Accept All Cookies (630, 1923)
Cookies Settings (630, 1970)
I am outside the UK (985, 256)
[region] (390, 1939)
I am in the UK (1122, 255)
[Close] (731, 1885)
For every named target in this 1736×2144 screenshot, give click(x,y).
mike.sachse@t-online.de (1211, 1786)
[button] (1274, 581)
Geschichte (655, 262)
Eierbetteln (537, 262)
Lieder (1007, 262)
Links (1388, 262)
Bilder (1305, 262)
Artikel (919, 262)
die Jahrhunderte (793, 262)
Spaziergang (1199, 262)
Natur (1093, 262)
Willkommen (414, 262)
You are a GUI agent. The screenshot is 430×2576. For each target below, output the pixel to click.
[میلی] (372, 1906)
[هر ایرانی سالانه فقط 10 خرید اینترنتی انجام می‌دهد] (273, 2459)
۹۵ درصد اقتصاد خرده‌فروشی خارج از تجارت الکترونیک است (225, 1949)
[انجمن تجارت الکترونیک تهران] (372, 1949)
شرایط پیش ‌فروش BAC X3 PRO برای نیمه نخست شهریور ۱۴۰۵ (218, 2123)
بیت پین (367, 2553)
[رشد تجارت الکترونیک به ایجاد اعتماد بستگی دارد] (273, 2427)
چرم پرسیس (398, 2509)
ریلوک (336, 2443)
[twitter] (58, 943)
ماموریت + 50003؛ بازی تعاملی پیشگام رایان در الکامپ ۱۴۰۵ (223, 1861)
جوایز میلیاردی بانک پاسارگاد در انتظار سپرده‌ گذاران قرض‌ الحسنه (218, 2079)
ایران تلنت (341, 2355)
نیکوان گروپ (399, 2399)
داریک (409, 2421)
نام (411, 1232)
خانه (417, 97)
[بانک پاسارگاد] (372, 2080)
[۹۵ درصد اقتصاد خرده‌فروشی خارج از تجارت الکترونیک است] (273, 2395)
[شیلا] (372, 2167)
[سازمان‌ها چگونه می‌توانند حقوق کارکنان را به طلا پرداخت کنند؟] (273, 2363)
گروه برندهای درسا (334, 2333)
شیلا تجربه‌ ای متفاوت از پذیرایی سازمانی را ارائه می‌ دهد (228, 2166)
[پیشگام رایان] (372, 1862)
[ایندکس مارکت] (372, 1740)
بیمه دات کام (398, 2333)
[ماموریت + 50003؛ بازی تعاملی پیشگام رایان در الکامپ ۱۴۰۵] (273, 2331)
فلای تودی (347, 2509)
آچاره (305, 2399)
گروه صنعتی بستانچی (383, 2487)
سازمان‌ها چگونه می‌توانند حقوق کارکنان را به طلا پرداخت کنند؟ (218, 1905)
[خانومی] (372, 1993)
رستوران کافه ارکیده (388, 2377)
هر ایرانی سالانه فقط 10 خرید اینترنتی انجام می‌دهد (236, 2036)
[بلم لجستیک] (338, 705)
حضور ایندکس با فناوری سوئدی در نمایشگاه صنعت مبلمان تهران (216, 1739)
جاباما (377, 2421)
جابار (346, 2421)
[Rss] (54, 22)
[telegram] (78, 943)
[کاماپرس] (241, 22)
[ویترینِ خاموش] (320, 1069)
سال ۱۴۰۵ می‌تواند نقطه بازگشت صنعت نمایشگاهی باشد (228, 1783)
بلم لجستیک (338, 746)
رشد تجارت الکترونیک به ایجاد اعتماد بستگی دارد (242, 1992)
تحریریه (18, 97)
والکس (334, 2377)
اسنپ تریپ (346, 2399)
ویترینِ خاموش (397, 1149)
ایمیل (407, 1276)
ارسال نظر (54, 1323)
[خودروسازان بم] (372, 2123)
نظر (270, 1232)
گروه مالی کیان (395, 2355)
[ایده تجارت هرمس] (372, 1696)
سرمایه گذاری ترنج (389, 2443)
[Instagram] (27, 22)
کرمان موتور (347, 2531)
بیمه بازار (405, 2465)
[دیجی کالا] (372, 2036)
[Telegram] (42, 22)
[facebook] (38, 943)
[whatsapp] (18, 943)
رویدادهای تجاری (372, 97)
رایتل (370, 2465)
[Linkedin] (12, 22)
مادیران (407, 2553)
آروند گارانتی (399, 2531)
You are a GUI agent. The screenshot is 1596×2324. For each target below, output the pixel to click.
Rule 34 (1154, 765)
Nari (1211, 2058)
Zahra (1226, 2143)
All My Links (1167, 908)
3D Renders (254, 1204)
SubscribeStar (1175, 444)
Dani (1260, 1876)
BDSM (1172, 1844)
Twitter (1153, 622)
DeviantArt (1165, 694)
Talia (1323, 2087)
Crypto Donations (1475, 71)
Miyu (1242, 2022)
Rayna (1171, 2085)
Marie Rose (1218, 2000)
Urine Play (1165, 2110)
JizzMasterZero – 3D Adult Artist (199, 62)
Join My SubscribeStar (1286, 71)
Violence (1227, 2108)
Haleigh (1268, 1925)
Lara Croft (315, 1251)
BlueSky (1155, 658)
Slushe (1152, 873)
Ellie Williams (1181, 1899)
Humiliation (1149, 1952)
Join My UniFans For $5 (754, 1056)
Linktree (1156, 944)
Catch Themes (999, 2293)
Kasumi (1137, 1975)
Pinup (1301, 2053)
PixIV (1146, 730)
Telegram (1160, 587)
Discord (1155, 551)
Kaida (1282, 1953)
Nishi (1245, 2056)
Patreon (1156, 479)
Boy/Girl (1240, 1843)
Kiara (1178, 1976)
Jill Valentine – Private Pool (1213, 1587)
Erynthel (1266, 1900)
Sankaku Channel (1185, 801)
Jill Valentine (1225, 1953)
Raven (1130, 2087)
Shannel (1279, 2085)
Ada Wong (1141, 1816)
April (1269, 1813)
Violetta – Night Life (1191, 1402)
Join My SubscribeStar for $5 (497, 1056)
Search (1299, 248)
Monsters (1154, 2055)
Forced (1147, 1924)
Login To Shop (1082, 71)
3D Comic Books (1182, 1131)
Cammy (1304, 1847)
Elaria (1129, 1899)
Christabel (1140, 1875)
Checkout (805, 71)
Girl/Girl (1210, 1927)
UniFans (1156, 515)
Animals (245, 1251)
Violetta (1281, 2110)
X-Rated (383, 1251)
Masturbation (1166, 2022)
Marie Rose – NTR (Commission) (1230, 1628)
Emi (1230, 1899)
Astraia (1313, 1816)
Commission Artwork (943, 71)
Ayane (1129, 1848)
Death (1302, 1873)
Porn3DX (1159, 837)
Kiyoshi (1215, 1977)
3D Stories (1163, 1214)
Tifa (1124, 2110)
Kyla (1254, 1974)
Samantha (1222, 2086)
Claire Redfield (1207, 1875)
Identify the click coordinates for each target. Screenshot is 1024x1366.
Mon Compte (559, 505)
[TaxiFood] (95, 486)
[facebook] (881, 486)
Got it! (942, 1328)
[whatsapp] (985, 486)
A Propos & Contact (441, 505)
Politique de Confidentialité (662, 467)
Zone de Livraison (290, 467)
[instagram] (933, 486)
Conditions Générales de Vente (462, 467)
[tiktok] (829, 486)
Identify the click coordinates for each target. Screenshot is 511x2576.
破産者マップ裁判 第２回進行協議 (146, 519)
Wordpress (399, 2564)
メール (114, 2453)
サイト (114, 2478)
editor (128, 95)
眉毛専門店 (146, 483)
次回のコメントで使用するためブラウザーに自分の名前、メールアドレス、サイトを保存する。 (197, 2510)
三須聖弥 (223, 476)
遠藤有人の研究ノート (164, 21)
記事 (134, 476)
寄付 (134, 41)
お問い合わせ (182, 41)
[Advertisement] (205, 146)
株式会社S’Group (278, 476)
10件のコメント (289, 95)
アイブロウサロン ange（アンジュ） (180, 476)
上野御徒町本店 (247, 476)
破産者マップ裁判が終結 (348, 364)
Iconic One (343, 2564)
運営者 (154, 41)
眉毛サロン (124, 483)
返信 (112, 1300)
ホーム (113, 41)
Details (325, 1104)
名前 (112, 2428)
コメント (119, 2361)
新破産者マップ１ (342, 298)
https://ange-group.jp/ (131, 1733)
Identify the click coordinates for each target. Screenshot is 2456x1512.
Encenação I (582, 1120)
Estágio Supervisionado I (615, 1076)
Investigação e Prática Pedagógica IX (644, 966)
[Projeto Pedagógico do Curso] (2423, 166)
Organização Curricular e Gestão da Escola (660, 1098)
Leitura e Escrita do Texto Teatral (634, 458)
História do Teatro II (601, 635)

# Task to complete
Only the lines above starting at the one containing "بیمه دات کام (398, 2333)" and ending at the one containing "[ویترینِ خاموش] (320, 1069)", both included, are to be returned, exactly as they read.

# Finished exercise
بیمه دات کام (398, 2333)
[ماموریت + 50003؛ بازی تعاملی پیشگام رایان در الکامپ ۱۴۰۵] (273, 2331)
فلای تودی (347, 2509)
آچاره (305, 2399)
گروه صنعتی بستانچی (383, 2487)
سازمان‌ها چگونه می‌توانند حقوق کارکنان را به طلا پرداخت کنند؟ (218, 1905)
[خانومی] (372, 1993)
رستوران کافه ارکیده (388, 2377)
هر ایرانی سالانه فقط 10 خرید اینترنتی انجام می‌دهد (236, 2036)
[بلم لجستیک] (338, 705)
حضور ایندکس با فناوری سوئدی در نمایشگاه صنعت مبلمان تهران (216, 1739)
جاباما (377, 2421)
جابار (346, 2421)
[Rss] (54, 22)
[telegram] (78, 943)
[کاماپرس] (241, 22)
[ویترینِ خاموش] (320, 1069)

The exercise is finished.